Increased crime in Peru could be a product of the country’s red-hot economic growth during the past decade, according to Interior Minister Wilfredo Pedraza.
“The growth of crime is an international phenomenon, mainly in those countries that have had clear economic growth,” Pedraza was reported saying by daily El Comercio. The statistics show that cities such as Lima, Ica, Trujillo and Chiclayo have slightly elevated rates in crime.”
Pedraza said that Peru’s national police are taking measures to improve logistics and human resources in order to combat crime in cities like Lima.
Even though data shows that Lima is relatively safe compared to other Latin American capitals — crimes such as theft are, in general, less violent— the perception of insecurity is extremely high among the city’s nine million residents. Insecurity is regularly ranked as one of the top concerns among Peruvians in public opinion surveys.
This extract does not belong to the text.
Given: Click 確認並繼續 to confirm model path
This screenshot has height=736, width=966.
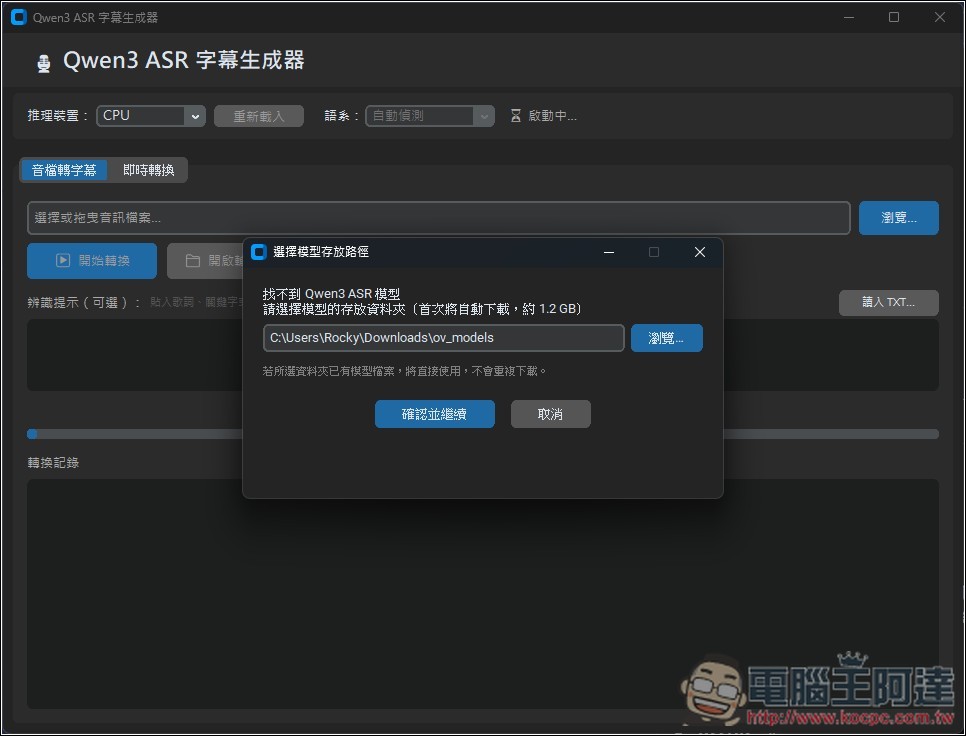Looking at the screenshot, I should [434, 413].
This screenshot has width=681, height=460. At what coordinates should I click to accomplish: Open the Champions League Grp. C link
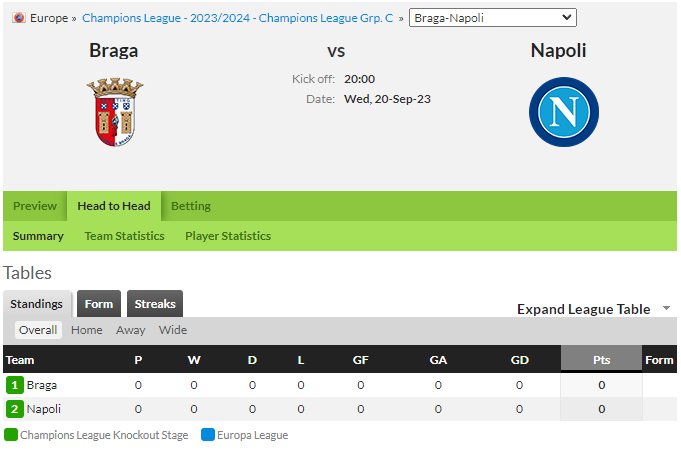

The increase in crime has come as Peru’s economy has seen a decade of Asian-like growth, one of the fastest rates in the world. Last year, Peru’s gross domestic product rose 6.3 percent, in 2011 it gained 6.8 percent and in 2010 it increased 8.8 percent. The higher growth has meant that many Peruvians have more cash, and more purchasing power through savings or loans.
However, many public sector institutions that deal with issues ranging from security, to education and health, have not kept up with the economy. Peru’s public-sector education continues to be weak, while public health care is improving but still limited.
President Ollanta Humala’s administration has been criticized by political opponents for not tackling crime, although it is an issue that has been growing over the past two decades, in great part due to corruption and poor follow-up in the police, judicial and penal systems, lenient sentences, greater access to drugs, and more guns in the market.
“We have to be poor in order to be safe,” he said on Twitter. “There’s nothing dumber.”
Pedraza has defended the government, saying the process of improving security in Peru’s biggest city will be progressive. “As all over the world, this is a progressive process but we are seeing the results. We aren’t in an emergency,” he said.